Item 8.01. Other Events

 

On June 22, 2022, the Company issued a press release (the “Press Release”) announcing the consummation of the transaction contemplated in the Stock Purchase Agreement. A copy of the Press Release is furnished herewith as Exhibit 99.1 and incorporated herein by reference.

 

SECTION 9 – FINANCIAL STATEMENTS AND EXHIBITS

 

Item 9.01 Financial Statements and Exhibits

 

(a) Financial Statements.

 

Any required financial statements shall be filed by amendment to this Form 8-K no later than 71 days after the date of this filing

 

(b) Pro Forma Financial Information.

 

The pro forma financial information shall be filed by amendment to this Form 8-K no later than 71 days after the date of this filing.

 

(c) Shell Company Transactions.

 

None.

 

(d) Exhibits.

 

The following exhibits are either filed as a part hereof or are incorporated by reference.
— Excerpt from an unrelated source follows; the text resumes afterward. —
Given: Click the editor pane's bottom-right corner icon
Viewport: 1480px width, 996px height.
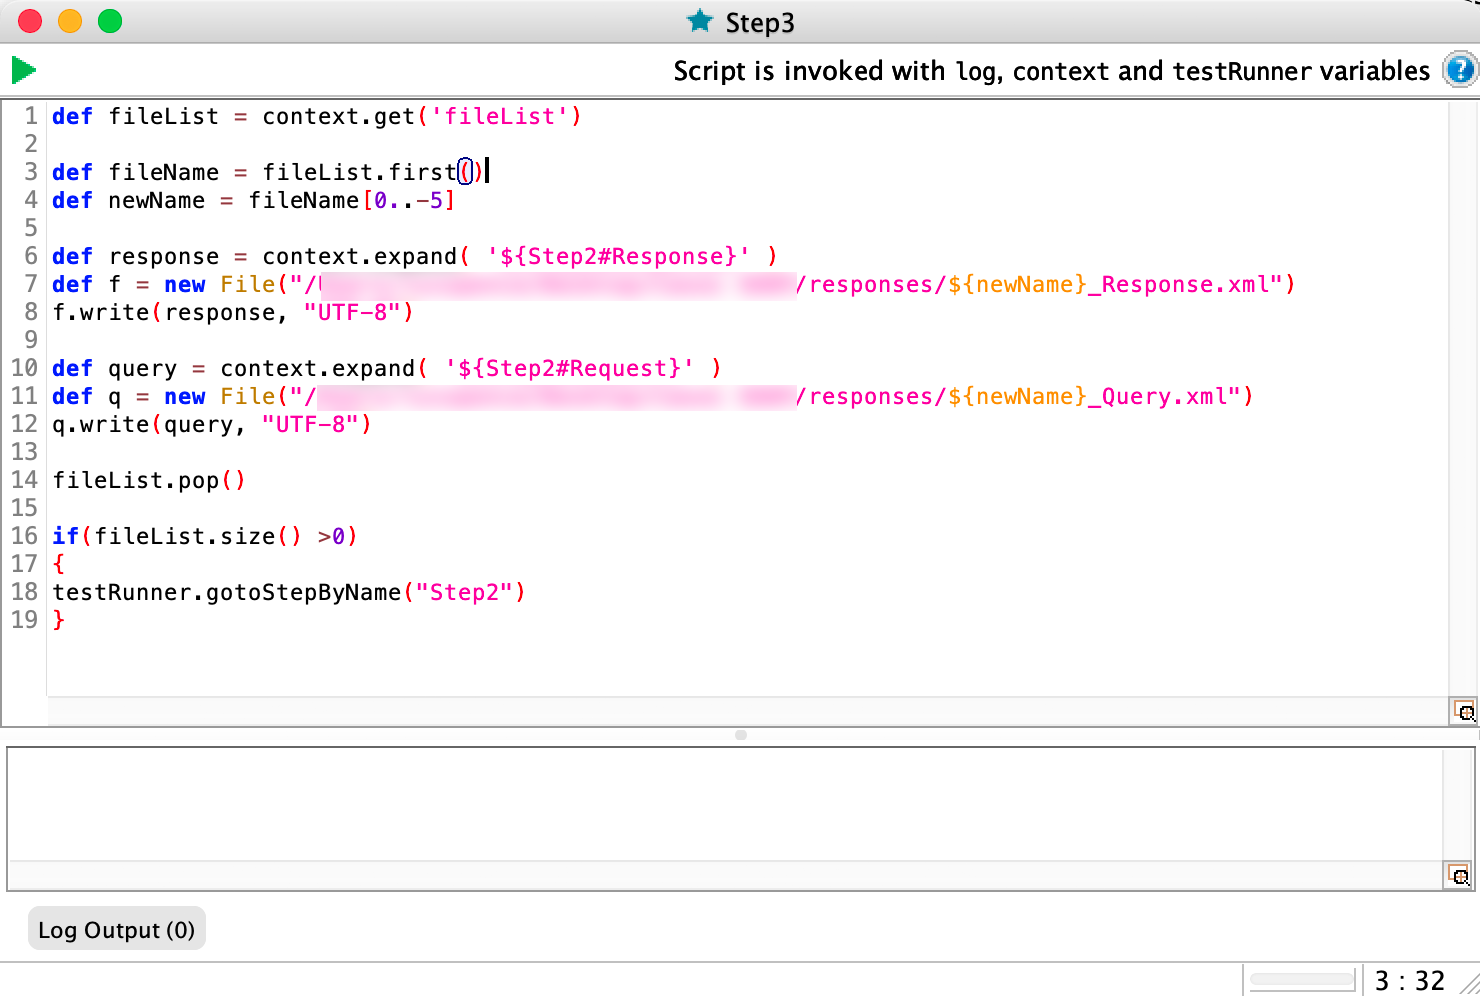Looking at the screenshot, I should [x=1464, y=711].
Exhibit numbers correspond to the numbering system in Item 601 of Regulation S-K.

 

Exhibit Number  Description of Document
    
1.1  Master Stock Purchase Agreement dated as of June 17, 2022, by and among Yevgeniy Chsherbinin, Victor Nazarov, and FB PrimeSource Acquisition, LLC.
99.1  Press Release of LZG International, Inc. issued on June 24, 2022.
104   Cover Page Interactive Data File (embedded within the Inline XBRL document)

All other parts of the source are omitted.